** EXTRACTED RECORDS follows **

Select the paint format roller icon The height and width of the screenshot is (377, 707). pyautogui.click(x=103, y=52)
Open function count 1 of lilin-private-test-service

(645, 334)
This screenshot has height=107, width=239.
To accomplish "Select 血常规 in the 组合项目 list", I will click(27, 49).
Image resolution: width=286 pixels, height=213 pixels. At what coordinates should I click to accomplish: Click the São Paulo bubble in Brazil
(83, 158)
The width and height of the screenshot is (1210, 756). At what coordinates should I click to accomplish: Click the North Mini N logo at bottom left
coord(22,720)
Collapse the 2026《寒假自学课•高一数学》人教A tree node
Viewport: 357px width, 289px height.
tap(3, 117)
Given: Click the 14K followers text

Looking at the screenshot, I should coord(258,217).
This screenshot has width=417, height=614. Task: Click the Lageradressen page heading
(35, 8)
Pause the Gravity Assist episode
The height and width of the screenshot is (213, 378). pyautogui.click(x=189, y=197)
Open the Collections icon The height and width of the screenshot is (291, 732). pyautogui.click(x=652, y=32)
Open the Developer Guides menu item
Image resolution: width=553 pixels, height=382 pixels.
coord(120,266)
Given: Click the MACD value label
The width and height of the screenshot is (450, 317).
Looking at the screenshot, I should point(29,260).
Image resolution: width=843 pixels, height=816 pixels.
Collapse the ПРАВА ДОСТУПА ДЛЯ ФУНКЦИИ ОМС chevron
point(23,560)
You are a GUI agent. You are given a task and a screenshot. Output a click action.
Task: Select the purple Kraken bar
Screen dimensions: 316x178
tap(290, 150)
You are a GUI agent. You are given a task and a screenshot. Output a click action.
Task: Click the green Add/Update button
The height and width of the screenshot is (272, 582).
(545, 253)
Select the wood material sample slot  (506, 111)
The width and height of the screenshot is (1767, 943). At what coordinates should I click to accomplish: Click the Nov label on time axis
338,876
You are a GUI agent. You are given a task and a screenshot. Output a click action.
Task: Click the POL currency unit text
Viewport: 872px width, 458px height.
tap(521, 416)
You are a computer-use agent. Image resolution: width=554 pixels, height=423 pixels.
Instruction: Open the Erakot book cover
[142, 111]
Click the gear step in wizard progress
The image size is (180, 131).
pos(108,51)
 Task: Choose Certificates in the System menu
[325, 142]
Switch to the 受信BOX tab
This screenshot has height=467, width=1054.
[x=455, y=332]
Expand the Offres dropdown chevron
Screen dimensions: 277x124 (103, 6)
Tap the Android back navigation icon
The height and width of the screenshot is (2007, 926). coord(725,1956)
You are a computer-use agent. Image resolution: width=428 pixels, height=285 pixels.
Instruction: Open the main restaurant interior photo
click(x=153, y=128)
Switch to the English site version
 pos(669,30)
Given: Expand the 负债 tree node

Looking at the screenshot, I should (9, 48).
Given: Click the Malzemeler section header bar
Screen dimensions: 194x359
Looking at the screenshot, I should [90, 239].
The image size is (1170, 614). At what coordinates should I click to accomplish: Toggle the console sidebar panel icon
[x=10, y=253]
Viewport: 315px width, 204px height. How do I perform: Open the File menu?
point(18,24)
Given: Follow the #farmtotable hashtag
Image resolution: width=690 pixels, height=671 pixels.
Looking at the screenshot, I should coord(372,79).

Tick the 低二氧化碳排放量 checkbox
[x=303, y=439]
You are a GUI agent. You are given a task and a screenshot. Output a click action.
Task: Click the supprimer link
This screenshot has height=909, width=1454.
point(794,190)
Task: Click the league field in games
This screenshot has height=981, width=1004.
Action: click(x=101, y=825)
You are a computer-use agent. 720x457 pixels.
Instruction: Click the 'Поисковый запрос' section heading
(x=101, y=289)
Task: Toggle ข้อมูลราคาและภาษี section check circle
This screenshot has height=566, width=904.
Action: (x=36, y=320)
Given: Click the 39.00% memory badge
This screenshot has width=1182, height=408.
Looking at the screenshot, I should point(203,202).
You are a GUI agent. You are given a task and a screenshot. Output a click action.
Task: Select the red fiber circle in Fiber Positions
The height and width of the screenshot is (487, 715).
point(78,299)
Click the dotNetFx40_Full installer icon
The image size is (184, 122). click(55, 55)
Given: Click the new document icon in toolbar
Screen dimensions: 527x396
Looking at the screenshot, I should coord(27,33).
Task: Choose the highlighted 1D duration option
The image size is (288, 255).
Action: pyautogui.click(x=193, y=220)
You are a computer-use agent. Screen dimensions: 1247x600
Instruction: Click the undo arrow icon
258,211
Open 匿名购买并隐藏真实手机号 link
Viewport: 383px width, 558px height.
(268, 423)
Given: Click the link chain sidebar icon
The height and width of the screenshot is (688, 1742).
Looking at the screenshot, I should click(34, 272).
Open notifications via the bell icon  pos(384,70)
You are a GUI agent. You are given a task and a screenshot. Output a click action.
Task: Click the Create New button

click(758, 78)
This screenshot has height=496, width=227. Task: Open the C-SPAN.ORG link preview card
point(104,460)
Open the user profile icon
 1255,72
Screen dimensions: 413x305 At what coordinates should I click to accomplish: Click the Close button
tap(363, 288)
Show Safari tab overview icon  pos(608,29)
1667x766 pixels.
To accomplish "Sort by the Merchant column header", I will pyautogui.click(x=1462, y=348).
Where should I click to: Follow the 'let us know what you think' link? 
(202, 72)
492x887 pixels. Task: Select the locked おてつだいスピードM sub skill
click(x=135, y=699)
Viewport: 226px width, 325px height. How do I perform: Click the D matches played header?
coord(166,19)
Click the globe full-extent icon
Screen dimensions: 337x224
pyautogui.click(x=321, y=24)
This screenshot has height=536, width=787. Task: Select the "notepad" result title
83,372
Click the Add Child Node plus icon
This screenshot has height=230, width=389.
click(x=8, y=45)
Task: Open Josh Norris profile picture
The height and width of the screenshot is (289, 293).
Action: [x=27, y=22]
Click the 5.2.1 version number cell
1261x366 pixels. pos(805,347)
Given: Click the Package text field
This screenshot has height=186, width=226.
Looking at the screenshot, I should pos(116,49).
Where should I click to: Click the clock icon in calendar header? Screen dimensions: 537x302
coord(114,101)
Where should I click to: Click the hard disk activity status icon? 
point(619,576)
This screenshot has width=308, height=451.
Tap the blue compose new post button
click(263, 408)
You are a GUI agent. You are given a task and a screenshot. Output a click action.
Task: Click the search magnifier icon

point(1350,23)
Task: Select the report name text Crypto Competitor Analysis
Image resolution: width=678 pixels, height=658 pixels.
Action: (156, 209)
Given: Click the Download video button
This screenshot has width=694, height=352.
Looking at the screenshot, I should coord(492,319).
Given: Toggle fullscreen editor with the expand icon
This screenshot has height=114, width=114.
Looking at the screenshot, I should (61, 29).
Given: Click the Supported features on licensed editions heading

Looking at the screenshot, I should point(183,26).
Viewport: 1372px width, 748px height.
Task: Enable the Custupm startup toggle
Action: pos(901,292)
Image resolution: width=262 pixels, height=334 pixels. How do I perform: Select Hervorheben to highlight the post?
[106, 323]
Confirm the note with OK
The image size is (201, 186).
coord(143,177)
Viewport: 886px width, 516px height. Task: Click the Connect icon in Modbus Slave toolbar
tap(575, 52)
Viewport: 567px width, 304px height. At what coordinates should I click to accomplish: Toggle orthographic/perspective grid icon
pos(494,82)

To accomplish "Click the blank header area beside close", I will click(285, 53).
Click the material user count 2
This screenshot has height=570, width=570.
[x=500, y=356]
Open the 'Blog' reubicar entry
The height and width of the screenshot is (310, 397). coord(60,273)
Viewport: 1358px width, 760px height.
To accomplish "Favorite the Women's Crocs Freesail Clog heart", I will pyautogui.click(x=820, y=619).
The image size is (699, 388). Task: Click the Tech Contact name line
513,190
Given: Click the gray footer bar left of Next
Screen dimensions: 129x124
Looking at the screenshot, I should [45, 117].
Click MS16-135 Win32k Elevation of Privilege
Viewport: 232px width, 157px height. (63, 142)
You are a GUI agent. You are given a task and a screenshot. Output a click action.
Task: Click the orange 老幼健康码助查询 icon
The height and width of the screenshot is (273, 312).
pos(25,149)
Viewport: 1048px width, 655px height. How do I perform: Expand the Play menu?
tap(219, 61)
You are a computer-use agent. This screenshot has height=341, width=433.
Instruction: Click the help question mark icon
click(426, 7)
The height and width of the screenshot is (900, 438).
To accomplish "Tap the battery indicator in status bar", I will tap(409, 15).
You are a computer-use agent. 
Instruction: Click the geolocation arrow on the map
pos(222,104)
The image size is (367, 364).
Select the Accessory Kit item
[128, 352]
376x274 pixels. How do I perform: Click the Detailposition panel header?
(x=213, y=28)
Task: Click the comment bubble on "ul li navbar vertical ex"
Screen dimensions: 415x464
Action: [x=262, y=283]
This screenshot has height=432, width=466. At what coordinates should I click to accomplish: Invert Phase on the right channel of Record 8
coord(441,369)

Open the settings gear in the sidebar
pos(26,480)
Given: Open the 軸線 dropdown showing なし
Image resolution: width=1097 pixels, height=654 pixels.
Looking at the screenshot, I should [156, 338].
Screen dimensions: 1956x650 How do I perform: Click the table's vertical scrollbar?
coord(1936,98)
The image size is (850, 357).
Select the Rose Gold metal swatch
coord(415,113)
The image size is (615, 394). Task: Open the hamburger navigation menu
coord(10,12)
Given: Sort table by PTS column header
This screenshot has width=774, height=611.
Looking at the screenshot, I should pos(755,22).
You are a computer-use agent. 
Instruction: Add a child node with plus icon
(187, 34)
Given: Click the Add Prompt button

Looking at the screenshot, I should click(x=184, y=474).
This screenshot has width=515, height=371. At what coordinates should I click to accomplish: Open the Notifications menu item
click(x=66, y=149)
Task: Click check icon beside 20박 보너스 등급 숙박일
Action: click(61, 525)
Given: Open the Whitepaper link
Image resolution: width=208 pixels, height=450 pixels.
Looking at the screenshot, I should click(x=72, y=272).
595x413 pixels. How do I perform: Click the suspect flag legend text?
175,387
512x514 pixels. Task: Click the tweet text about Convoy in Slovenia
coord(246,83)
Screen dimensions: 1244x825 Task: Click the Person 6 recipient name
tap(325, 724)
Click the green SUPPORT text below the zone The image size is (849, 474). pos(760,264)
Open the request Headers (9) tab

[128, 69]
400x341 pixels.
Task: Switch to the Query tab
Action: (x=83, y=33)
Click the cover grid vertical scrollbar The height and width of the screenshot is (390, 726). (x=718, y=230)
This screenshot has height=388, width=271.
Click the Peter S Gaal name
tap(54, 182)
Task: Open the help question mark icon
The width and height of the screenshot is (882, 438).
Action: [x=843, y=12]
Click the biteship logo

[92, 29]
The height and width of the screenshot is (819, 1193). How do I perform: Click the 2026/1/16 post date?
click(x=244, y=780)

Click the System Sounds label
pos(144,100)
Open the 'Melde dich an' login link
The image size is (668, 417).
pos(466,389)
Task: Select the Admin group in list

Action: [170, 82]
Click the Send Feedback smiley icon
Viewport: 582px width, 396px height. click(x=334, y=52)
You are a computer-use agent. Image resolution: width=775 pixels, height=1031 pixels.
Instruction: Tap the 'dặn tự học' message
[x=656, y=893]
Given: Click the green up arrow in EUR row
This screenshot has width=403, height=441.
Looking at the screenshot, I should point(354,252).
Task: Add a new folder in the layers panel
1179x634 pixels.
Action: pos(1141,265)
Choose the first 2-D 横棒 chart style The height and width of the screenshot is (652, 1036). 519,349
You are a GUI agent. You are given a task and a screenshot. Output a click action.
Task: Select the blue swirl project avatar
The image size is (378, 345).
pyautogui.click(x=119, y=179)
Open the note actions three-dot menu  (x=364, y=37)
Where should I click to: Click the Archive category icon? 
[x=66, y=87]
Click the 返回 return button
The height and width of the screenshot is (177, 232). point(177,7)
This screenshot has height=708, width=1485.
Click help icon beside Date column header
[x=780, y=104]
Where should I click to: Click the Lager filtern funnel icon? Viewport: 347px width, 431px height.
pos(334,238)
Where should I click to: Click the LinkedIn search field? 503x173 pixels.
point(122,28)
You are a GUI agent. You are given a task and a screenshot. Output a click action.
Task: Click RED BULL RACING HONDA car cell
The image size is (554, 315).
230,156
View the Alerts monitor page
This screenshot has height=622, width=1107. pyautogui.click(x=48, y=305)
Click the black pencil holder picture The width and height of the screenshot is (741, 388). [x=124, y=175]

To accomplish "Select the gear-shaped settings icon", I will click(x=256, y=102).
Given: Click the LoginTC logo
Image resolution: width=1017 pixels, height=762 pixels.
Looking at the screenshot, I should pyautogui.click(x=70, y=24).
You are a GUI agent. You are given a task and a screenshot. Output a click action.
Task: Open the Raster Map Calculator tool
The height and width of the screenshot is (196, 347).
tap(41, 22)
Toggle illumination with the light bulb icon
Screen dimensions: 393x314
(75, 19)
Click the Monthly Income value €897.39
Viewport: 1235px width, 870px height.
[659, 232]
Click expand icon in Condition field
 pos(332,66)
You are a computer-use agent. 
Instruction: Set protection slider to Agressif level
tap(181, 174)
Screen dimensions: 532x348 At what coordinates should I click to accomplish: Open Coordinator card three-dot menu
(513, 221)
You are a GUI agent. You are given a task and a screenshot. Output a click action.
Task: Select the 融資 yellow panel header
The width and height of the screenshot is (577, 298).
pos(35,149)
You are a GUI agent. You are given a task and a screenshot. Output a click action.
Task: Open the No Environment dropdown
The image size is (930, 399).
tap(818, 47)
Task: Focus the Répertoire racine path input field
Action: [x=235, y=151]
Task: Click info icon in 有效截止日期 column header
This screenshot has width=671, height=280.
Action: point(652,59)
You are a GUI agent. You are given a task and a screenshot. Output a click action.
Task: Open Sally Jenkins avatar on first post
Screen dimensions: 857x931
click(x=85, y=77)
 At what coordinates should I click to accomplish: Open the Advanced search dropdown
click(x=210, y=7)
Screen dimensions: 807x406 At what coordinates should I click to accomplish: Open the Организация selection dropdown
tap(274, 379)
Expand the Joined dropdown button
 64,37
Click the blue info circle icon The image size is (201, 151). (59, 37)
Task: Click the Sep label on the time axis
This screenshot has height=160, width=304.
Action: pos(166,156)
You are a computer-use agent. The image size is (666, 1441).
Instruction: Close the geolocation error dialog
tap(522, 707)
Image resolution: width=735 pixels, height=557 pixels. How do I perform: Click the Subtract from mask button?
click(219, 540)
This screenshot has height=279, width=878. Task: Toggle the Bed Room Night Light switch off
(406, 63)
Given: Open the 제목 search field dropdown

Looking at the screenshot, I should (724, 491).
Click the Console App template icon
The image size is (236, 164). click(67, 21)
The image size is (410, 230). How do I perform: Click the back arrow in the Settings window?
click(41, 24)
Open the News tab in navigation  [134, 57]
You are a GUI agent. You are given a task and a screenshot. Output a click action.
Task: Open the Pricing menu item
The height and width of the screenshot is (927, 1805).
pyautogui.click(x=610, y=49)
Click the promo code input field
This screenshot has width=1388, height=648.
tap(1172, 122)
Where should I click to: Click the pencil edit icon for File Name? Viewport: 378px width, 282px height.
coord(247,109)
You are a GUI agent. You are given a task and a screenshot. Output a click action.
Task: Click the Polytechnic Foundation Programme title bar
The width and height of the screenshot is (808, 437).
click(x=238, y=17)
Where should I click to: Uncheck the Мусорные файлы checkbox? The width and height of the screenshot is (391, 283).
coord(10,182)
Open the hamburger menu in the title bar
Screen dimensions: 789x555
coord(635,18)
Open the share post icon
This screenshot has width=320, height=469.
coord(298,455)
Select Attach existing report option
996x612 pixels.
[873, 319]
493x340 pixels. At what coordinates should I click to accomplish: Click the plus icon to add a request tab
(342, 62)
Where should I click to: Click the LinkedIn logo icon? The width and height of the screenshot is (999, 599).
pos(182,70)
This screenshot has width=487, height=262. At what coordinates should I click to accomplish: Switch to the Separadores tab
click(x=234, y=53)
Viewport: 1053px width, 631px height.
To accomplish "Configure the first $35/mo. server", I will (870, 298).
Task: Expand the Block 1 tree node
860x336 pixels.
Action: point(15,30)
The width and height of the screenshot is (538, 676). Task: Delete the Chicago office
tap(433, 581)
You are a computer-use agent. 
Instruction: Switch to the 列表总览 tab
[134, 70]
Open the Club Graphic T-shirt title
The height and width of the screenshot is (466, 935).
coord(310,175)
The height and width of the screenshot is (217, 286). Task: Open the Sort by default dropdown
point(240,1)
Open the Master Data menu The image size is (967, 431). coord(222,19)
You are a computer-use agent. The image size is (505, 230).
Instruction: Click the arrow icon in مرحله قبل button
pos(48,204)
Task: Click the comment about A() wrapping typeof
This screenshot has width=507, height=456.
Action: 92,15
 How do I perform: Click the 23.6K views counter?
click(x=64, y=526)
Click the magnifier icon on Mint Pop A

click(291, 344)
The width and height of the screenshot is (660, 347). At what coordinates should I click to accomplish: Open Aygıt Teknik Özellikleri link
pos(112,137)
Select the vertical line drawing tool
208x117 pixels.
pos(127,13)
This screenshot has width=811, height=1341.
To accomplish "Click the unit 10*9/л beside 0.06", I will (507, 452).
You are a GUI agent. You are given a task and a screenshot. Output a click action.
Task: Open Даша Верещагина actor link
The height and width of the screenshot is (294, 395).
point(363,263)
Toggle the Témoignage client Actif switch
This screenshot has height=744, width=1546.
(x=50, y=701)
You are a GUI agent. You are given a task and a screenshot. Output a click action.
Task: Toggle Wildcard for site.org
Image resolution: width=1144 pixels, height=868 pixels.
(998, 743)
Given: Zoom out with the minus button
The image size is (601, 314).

** End of EXTRACTED RECORDS **

> _WHAT YOU SHOULD DO_:
Report every line of the data in which "avatar" appears.

> _YOUR RESPONSE_:
Task: Select the blue swirl project avatar
Task: Open Sally Jenkins avatar on first post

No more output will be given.